## [Dataset]
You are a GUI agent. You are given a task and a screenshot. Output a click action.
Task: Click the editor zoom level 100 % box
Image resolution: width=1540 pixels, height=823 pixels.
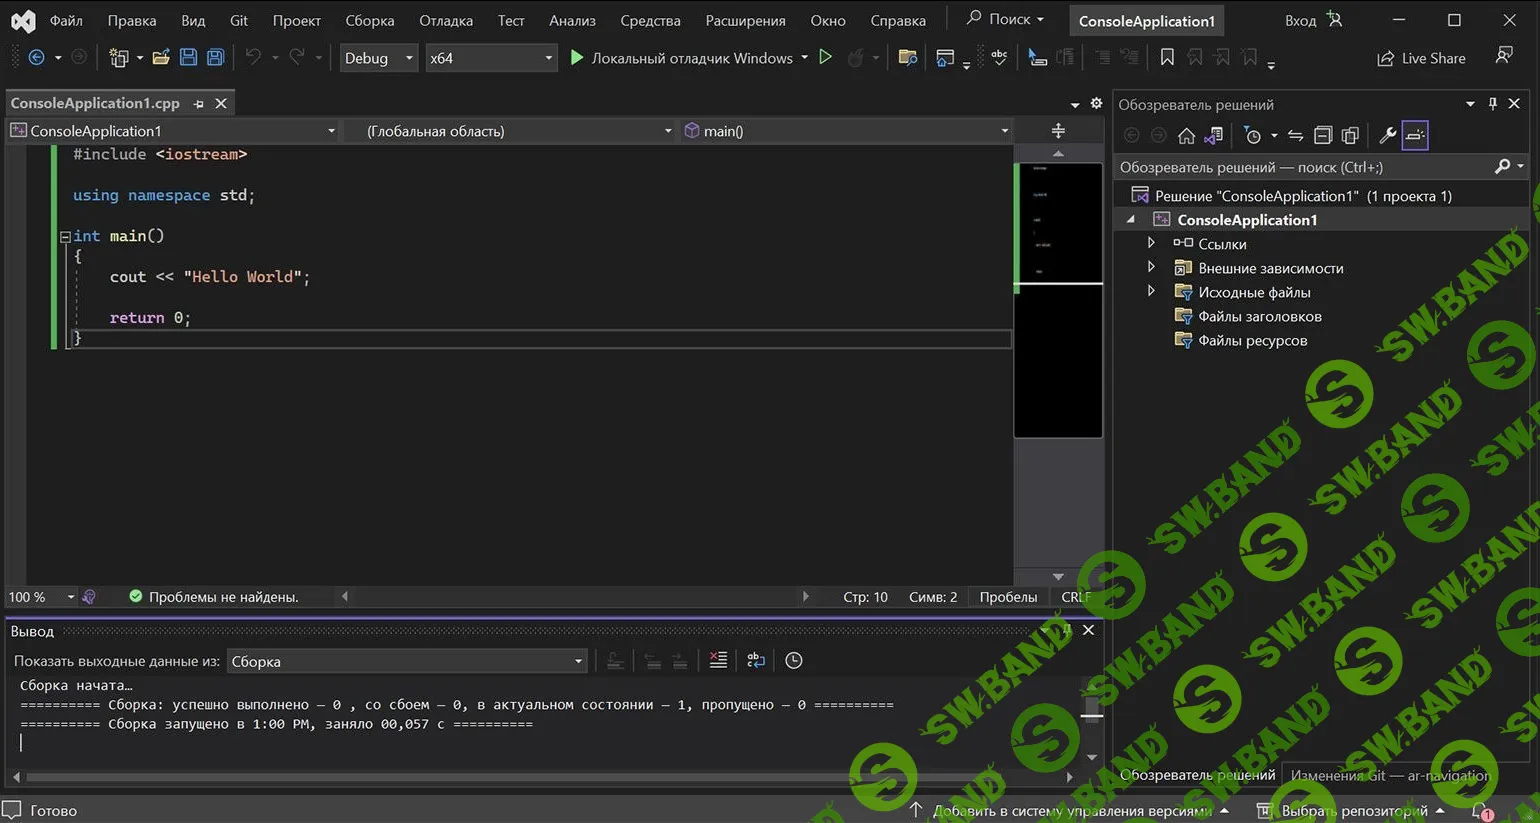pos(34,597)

---

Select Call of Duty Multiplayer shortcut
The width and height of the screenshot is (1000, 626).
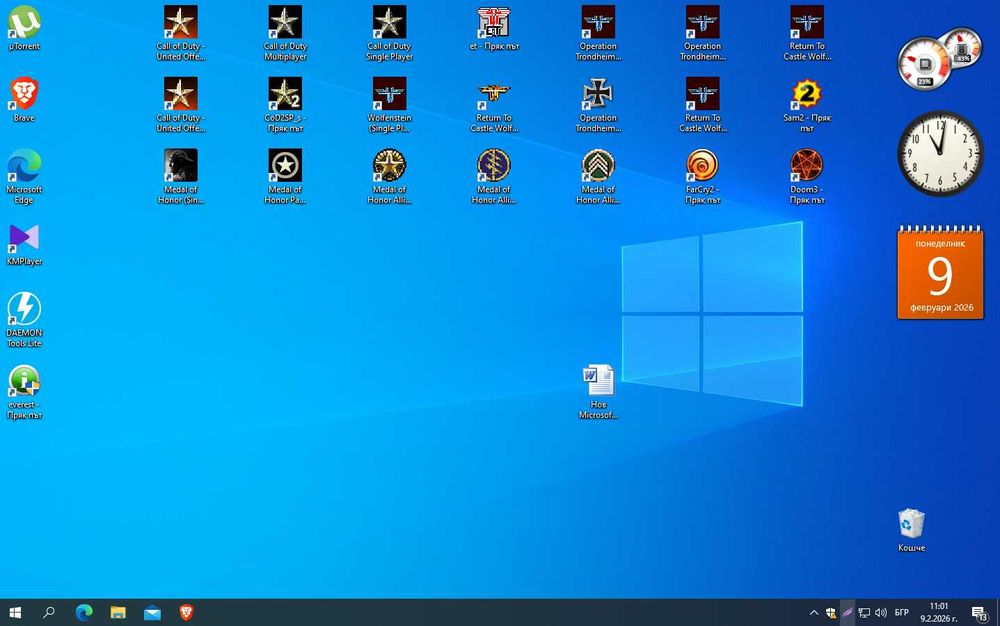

## [Exercise goal]
Read the records above. Show each line that has the string "screenshot".

## [Written reply]
You are a GUI agent. You are given a task and a screenshot. Output a click action.
The width and height of the screenshot is (1000, 626).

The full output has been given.